** The input **
----------

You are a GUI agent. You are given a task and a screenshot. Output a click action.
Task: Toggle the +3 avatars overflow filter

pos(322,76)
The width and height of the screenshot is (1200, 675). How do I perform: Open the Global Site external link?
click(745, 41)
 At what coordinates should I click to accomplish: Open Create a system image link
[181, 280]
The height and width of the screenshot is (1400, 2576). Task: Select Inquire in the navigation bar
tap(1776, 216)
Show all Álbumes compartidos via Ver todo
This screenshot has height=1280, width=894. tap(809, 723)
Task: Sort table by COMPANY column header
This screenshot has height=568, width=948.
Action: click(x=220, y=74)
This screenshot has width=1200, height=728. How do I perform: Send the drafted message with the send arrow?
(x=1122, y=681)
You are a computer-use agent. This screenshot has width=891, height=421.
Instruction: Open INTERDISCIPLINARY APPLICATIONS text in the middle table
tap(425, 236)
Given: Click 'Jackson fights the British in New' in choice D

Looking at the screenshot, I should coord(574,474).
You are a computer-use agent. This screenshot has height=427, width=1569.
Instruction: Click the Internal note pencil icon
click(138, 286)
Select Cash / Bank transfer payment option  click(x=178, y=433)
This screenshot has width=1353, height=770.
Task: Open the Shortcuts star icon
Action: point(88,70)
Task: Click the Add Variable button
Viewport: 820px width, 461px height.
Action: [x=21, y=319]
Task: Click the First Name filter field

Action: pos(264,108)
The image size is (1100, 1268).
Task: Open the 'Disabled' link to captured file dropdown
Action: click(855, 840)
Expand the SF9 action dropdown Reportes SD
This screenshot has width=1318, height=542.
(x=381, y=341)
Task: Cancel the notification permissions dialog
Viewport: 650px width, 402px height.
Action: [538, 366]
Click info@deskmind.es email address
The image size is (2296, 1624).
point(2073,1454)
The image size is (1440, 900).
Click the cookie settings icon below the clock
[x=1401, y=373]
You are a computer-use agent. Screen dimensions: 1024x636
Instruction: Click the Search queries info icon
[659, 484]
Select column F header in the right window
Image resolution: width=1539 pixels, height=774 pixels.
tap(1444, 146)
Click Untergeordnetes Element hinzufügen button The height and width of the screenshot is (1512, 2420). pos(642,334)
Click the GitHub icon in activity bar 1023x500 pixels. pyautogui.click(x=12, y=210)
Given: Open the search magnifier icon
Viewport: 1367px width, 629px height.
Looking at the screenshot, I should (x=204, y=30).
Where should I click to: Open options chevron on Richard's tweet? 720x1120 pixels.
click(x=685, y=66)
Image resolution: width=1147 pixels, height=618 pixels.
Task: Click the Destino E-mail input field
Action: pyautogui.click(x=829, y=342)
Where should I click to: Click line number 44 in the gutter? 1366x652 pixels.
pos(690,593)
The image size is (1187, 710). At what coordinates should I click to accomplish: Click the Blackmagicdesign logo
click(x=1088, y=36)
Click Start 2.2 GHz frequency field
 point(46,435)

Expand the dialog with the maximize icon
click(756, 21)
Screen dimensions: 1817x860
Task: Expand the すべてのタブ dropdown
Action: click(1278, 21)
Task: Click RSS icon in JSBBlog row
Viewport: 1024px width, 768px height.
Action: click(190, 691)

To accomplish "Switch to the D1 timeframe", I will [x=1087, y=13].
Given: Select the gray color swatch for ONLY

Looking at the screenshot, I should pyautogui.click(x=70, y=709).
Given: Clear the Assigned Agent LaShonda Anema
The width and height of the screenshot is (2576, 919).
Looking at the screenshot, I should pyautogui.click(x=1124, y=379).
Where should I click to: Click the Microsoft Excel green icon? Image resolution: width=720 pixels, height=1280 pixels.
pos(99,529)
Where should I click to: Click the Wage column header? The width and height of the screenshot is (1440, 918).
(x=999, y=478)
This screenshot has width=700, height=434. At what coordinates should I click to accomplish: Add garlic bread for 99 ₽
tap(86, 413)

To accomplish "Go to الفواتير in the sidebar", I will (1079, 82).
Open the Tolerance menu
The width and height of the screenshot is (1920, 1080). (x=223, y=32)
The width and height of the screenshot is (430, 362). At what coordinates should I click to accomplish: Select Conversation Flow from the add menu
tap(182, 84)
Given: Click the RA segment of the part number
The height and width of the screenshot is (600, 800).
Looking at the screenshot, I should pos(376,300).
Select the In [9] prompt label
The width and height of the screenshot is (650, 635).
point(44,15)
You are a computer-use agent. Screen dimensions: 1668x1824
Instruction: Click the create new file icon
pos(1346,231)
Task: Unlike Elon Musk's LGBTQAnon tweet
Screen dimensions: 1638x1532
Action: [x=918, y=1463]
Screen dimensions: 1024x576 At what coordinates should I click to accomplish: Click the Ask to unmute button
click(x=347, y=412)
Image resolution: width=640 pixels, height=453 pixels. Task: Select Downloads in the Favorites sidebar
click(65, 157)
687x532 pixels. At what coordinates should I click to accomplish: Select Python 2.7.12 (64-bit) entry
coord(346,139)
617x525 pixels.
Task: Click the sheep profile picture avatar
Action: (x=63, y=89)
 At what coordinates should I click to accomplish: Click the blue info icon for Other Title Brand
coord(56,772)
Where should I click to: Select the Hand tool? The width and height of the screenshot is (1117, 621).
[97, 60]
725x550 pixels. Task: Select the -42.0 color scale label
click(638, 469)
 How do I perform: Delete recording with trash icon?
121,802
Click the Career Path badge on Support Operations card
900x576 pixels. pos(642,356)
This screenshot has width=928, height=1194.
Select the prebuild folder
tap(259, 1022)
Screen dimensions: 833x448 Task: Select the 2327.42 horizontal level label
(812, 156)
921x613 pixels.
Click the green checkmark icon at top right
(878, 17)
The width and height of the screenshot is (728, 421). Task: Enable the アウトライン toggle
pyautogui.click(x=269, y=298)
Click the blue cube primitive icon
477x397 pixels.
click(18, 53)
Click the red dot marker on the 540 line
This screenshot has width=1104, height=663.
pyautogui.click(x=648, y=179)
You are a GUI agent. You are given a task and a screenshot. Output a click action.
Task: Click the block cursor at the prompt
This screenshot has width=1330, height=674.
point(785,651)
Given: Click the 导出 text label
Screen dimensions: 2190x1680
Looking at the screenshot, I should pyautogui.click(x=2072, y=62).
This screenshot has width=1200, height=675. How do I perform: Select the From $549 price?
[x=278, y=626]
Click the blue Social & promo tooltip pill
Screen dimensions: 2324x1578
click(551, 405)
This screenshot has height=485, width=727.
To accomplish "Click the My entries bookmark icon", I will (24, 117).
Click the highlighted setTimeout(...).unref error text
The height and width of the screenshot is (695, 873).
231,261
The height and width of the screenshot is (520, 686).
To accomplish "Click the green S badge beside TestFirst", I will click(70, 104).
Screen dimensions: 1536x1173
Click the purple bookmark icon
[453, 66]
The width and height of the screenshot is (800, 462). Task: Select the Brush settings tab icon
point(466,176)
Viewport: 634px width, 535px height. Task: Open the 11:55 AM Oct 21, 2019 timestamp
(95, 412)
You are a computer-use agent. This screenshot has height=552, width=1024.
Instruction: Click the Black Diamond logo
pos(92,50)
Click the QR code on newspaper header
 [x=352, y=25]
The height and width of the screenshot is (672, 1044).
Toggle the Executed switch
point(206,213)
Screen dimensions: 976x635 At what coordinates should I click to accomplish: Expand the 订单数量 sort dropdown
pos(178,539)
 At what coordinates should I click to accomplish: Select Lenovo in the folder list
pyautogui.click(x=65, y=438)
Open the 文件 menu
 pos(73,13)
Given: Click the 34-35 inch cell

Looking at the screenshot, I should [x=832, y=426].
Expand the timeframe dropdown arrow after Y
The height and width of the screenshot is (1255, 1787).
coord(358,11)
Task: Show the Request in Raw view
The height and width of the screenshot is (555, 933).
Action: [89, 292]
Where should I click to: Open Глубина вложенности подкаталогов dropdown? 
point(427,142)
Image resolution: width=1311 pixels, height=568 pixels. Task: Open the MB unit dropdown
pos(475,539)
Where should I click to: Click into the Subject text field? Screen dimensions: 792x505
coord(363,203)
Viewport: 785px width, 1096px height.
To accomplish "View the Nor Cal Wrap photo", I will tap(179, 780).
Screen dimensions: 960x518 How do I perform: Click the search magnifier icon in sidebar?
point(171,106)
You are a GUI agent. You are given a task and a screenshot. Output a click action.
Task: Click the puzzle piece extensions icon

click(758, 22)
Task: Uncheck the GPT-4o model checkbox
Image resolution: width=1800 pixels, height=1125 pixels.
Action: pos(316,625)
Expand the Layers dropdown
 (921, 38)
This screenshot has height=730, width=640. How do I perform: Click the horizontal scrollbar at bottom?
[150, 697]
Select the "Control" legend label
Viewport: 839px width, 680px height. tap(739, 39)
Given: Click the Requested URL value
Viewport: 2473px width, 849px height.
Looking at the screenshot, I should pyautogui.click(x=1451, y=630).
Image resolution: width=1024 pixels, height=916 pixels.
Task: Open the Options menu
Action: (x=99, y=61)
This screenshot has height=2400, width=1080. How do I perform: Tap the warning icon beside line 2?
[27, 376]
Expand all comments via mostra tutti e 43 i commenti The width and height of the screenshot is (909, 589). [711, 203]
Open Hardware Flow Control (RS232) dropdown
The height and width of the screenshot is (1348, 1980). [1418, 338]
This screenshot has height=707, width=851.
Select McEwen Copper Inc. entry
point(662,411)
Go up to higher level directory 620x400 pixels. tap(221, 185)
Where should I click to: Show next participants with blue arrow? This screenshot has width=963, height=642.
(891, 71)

----------

** Work to be completed **
For the records above, tally the lines in which "will" appears, and give the number by itself.

** Exercise solution **
5